Si tratta di un percorso formativo che mira a far conoscere agli studenti le proprietà dell'olio di lentisco e di altri alimenti della tradizione sarda, con l’obiettivo di far acquisire alle giovani generazioni la consapevolezza della ricchezza del territorio in cui vivono e del ruolo che essi rivestono per la valorizzazione delle specificità dell'area di appartenenza.

A fare lezione ieri sono stati Germano Orrù, Professore ordinario del Dipartimento di Scienze Chirurgiche dell’Università di Cagliari, il Dottor Guy D'Hallewin, Direttore del CNR-ISPA di Sassari e le ricercatrici Alessandra Scano e Sara Fais. I quattro esperti hanno illustrato agli studenti le interazioni tra batteri presenti nell’apparato digerente umano e alcuni prodotti alimentari della tradizione sarda, come le pere selvatiche, le prugne, la bottarga, alcuni funghi medicinali e l’olio vegetale di lentisco, caratterizzato da un importante contenuto di vitamina E e da un elevato contenuto di acidi grassi, le cui ragguardevoli implicazioni salutistiche erano ben note ai nostri avi.

E’ noto infatti come il lentisco, “sa moddizzi”, abbia accompagnato la vita dei sardi da millenni: non è stato solo un alimento, impiegato al posto dell’olio di oliva, soprattutto in aree povere o in
periodi di carestia, ma anche un potente farmaco naturale, un vero e proprio strumento di guarigione utilizzato per disinfettare le ferite e curare le bruciature.
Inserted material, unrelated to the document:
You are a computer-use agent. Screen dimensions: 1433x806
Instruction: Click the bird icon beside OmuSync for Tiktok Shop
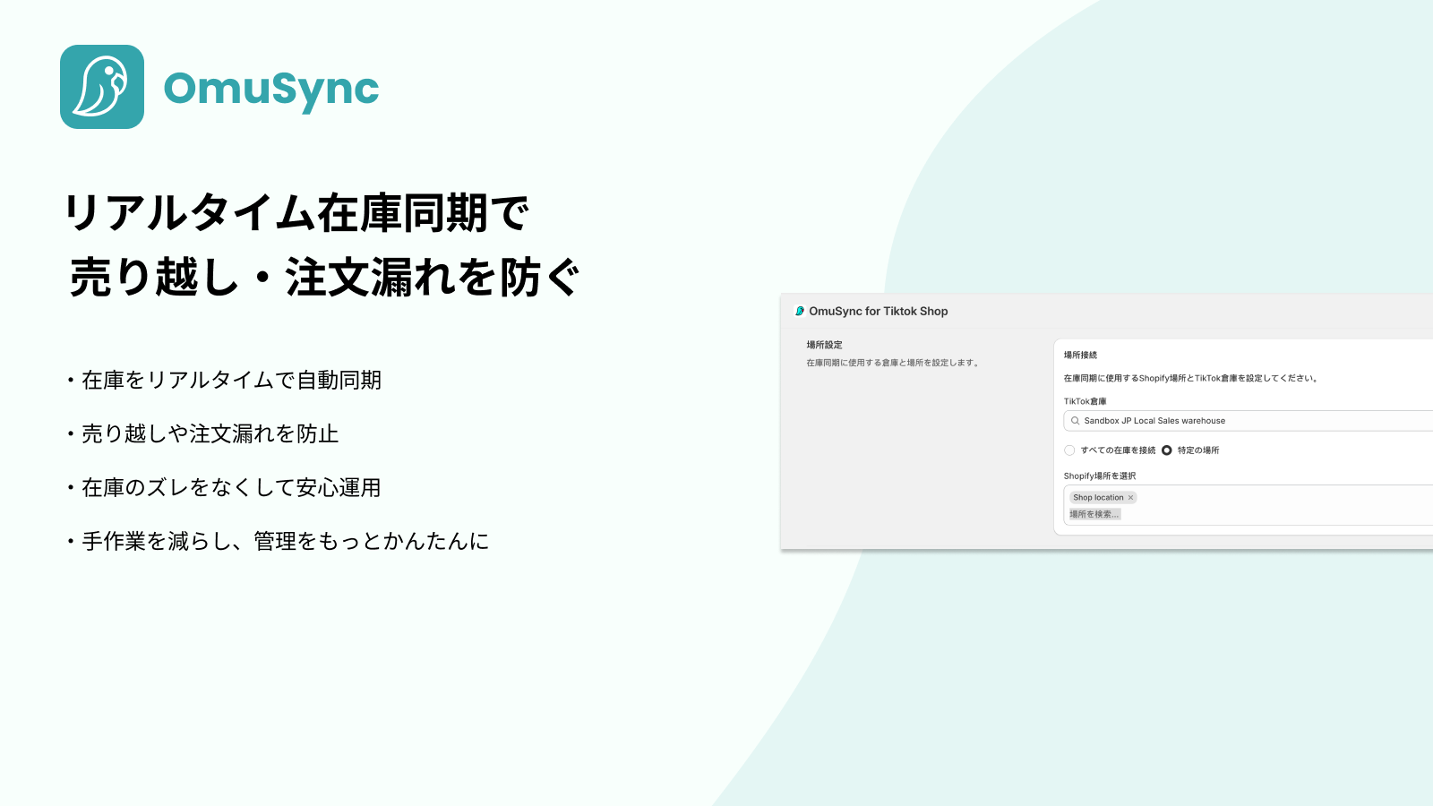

Con il tempo l’uso alimentare è andato perduto, sia per la difficoltà di raccolta delle bacche che per le basse rese rispetto all’olio di oliva. Oggi alcuni imprenditori della zona stanno riscoprendo e rilanciando questo prodotto di nicchia, non solo in ambito alimentare, ma anche nel settore della cosmetica. I docenti dell’Ipia E. Loi – con un occhio alle tradizioni e uno al presente – ritengono che sia arrivato il momento di far conoscere meglio queste preziose risorse ai loro studenti.

Secondo la referente del progetto, la professoressa Alessandra Zara, fornire agli studenti le conoscenze e le competenze per valorizzare le specificità locali è il primo passo per promuovere un turismo enogastronomico di qualità e dare un piccolo ma importante contributo allo sviluppo dell'economia del territorio.